In [1]:
import collections
import re

from d2l import mxnet as d2l

In [2]:
# Text processing on H. G. Wells' The Time Machine

d2l.DATA_HUB["time_machine"] = (d2l.DATA_URL + "timemachine.txt", "090b5e7e70c295757f55df93cb0a180b9691891a",)


def read_time_machine():
    """
    Load The Time Machine into a list of text lines.
    """
    with open(d2l.download("time_machine"), "r") as f:
        lines = f.readlines()

    return [re.sub("[^A-Za-z]+", " ", line).strip().lower() for line in lines]
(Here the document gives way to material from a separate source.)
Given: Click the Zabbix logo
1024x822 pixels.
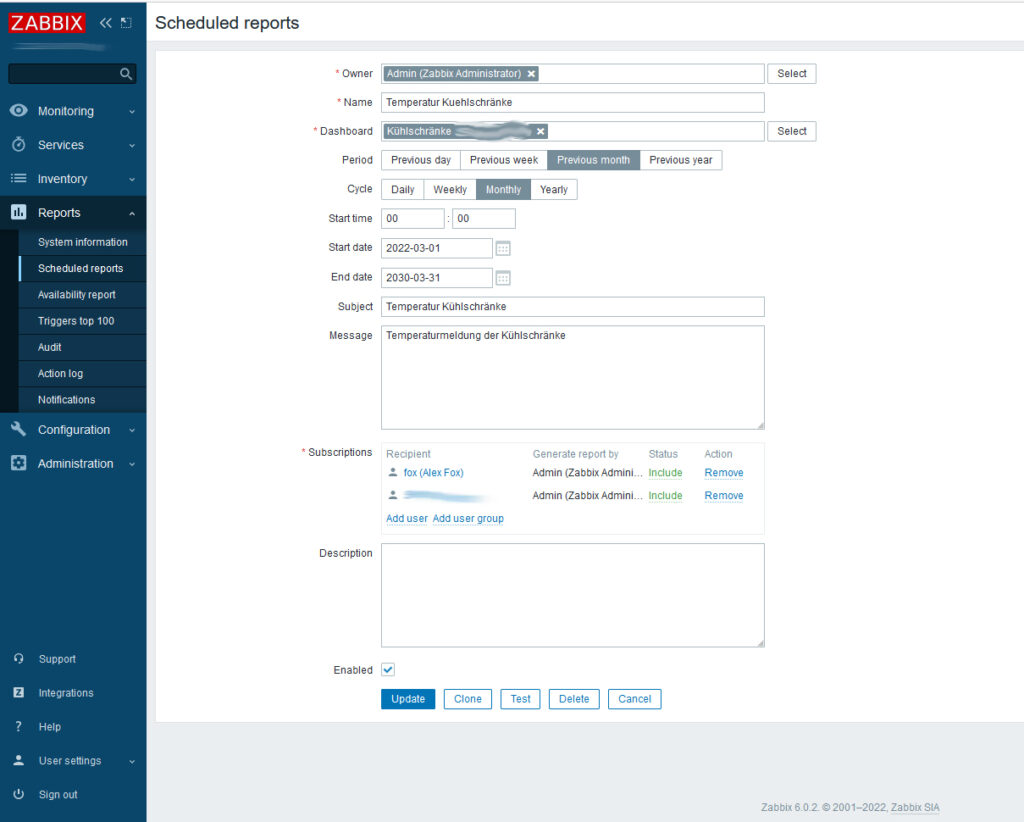Looking at the screenshot, I should click(47, 23).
lines = read_time_machine()
print(f"Number of text lines: {len(lines)}")
print(lines[0])
print(lines[10])

Number of text lines: 3221
the time machine by h g wells
twinkled and his usually pale face was flushed and animated the


In [3]:
# Tokenization
def tokenize(lines, token="word"):
    """
    Split text lines into word or character tokens.
    """
    if token == "word":
        return [line.split() for line in lines]
    elif token == "char":
        return [list(line) for line in lines]
    else:
        print("ERROR")


tokens = tokenize(lines)
for i in range(11):
    print(tokens[i])

['the', 'time', 'machine', 'by', 'h', 'g', 'wells']
[]
[]
[]
[]
['i']
[]
[]
['the', 'time', 'traveller', 'for', 'so', 'it', 'will', 'be', 'convenient', 'to', 'speak', 'of', 'him']
['was', 'expounding', 'a', 'recondite', 'matter', 'to', 'us', 'his', 'grey', 'eyes', 'shone', 'and']
['twinkled', 'and', 'his', 'usually', 'pale', 'face', 'was', 'flushed', 'and', 'animated', 'the']


In [5]:
# Lets build Vocabulary!
class Vocab:
    """
    Volcabulary for text
    """

    def __init__(self, tokens=None, min_freq=0, reserved_tokens=None):
        if tokens is None:
            tokens = []
        if reserved_tokens is None:
            reserved_tokens = []

        counter = count_corpus(tokens)
        self.token_freq = sorted(counter.items(), key=lambda x: x[1], reverse=True)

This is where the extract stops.